Problem details: Only one stretch of the material below is wanted: everything from the line containing "The height and" down to the line containing "Given: Click the Run CAMS EU ENS header bar", both ends included. Repeat it exactly and skip the pictures.

Start of Block

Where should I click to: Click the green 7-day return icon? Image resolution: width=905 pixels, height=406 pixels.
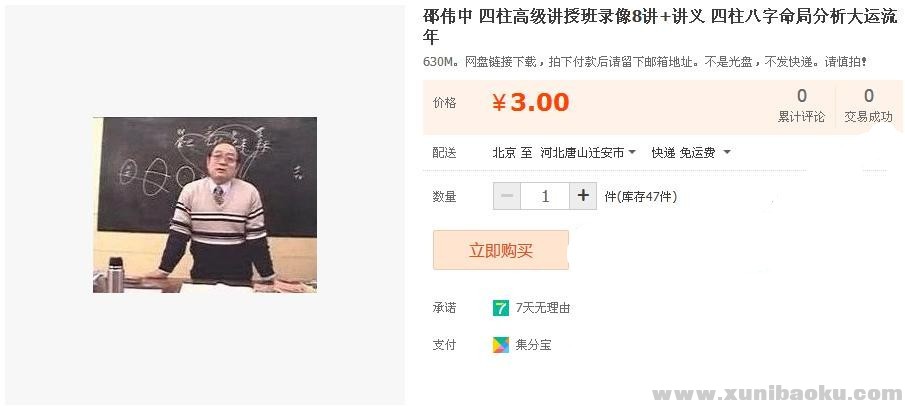pyautogui.click(x=500, y=308)
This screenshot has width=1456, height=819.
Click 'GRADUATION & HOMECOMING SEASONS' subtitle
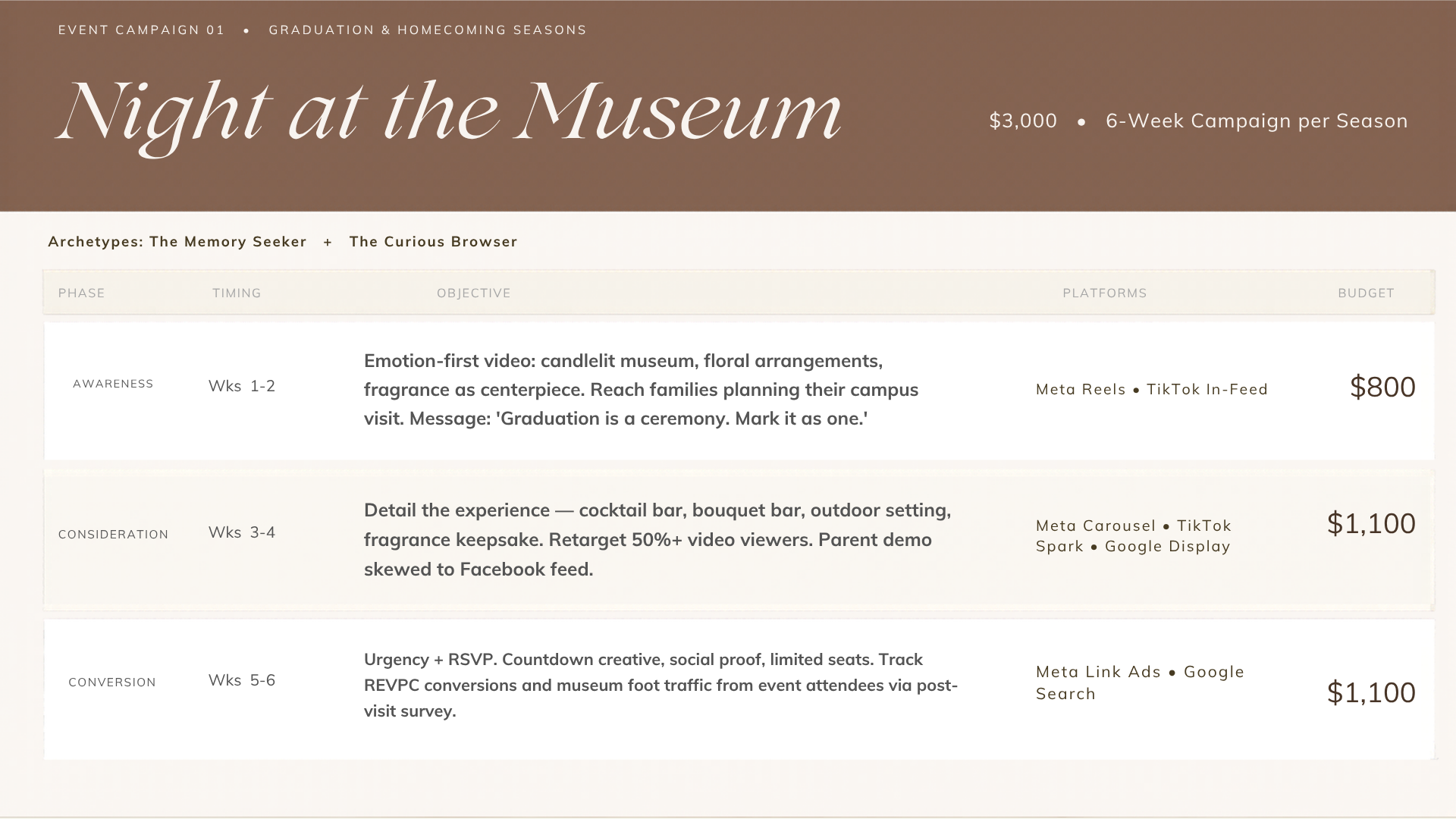428,30
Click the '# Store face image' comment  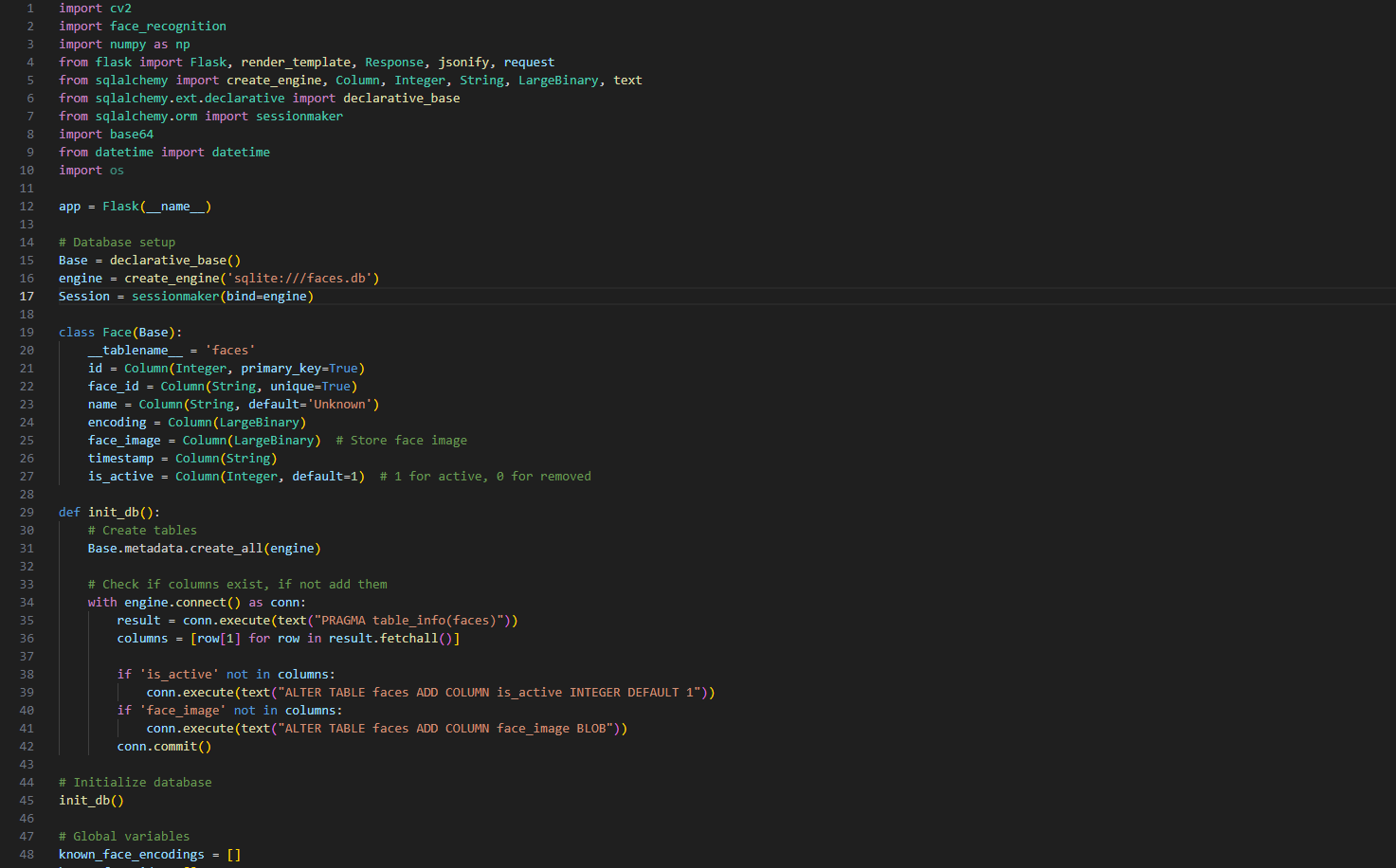coord(401,441)
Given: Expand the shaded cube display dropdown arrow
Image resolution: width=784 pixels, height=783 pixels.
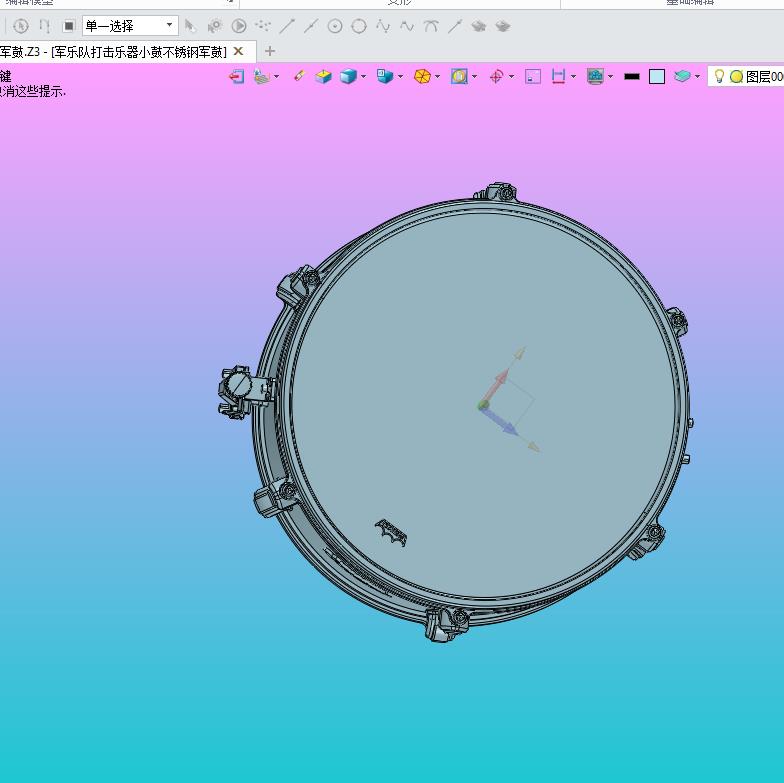Looking at the screenshot, I should pyautogui.click(x=364, y=76).
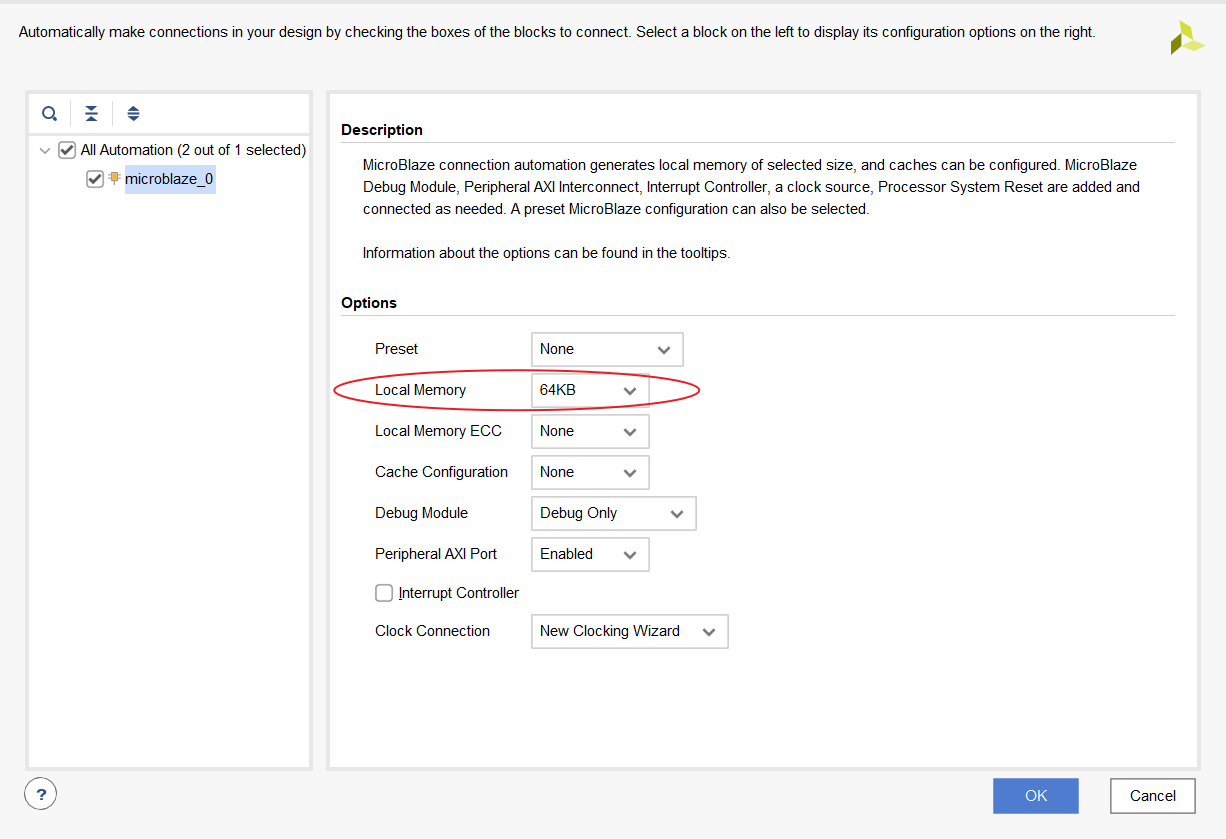Open the Debug Module dropdown

pyautogui.click(x=613, y=513)
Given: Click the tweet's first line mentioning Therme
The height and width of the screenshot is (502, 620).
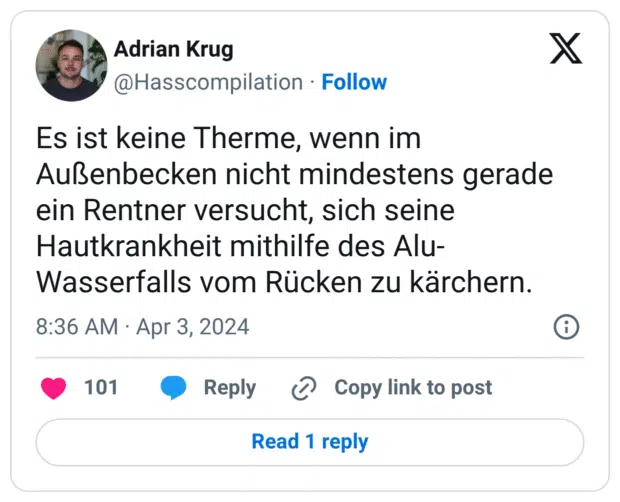Looking at the screenshot, I should (x=228, y=137).
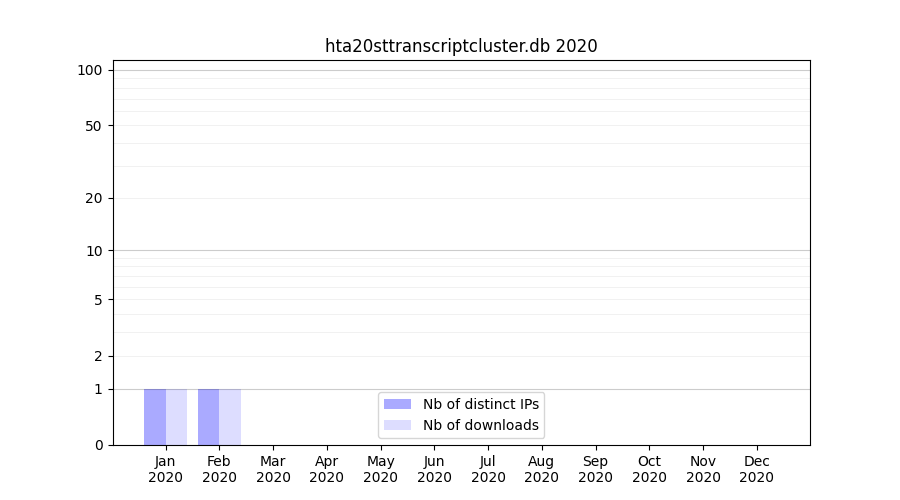900x500 pixels.
Task: Select the Sep 2020 x-axis label
Action: coord(595,469)
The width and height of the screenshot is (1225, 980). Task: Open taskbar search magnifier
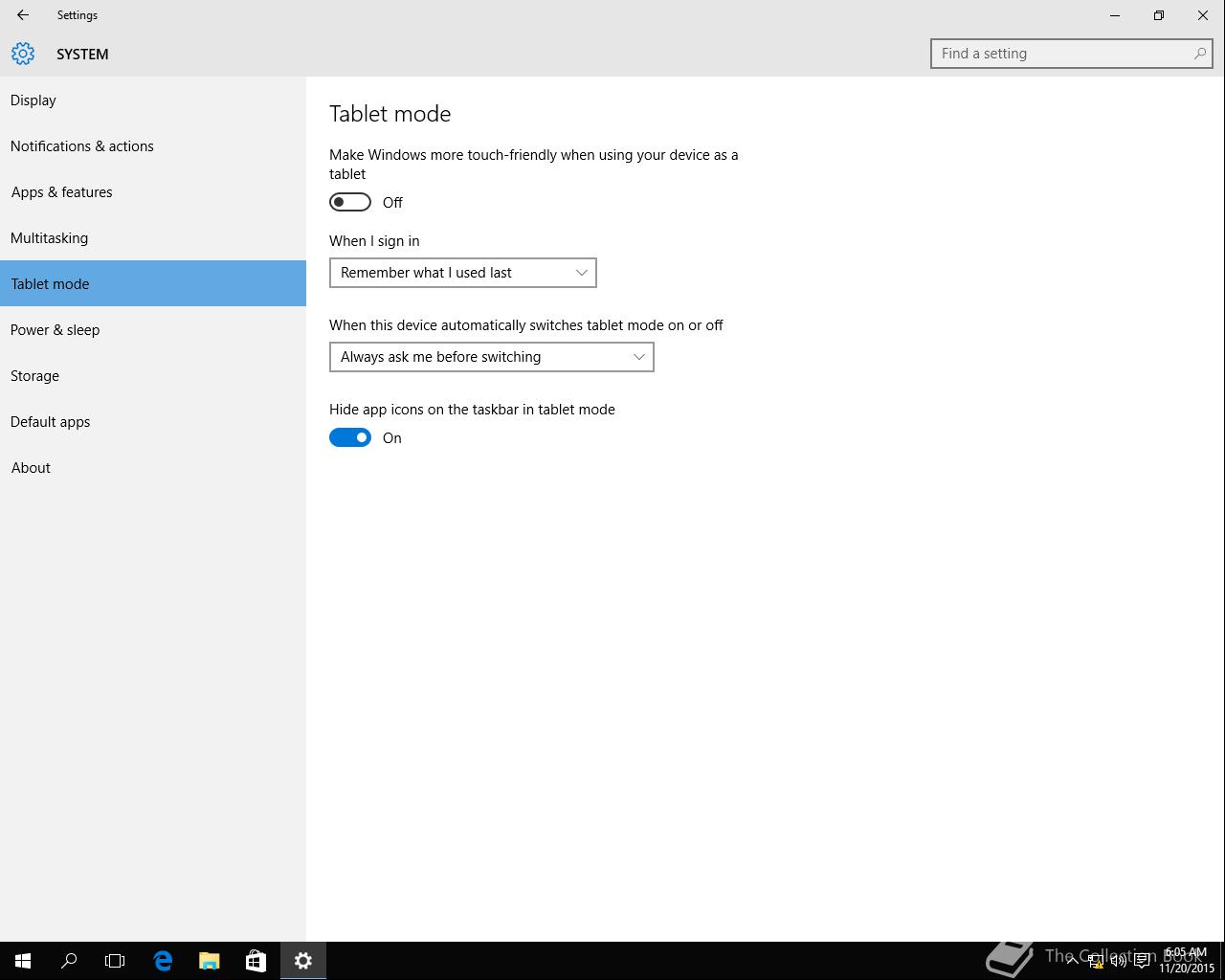point(69,961)
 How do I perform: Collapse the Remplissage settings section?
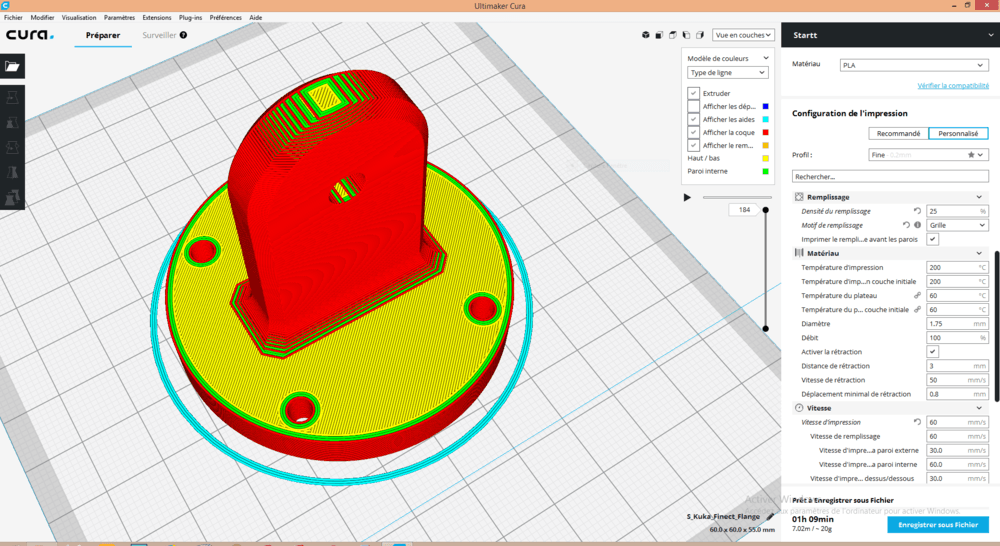(979, 197)
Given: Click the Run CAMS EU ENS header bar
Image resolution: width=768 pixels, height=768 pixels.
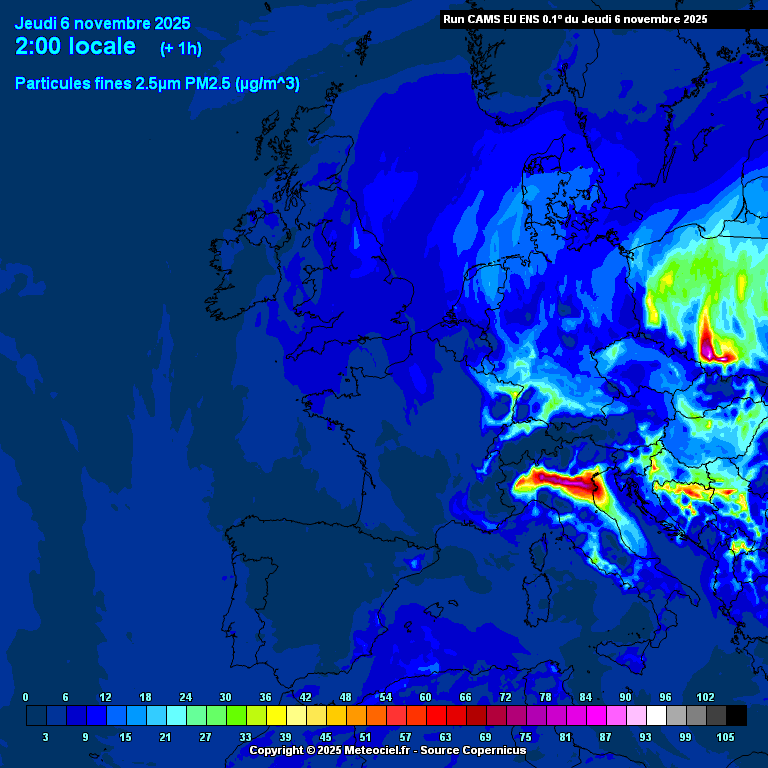Looking at the screenshot, I should click(x=575, y=19).
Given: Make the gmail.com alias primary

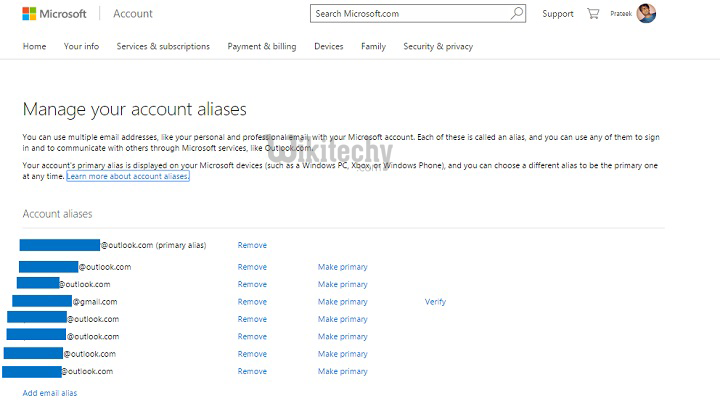Looking at the screenshot, I should click(342, 301).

End of Block

Response:
The height and width of the screenshot is (502, 620).
Looking at the screenshot, I should (x=228, y=137).
900x500 pixels.
Task: Select the Sep 2020 x-axis label
Action: coord(595,469)
The width and height of the screenshot is (1225, 980). Task: Open taskbar search magnifier
point(69,961)
 How do I perform: Collapse the Remplissage settings section?
(979, 197)
Given: Click the Run CAMS EU ENS header bar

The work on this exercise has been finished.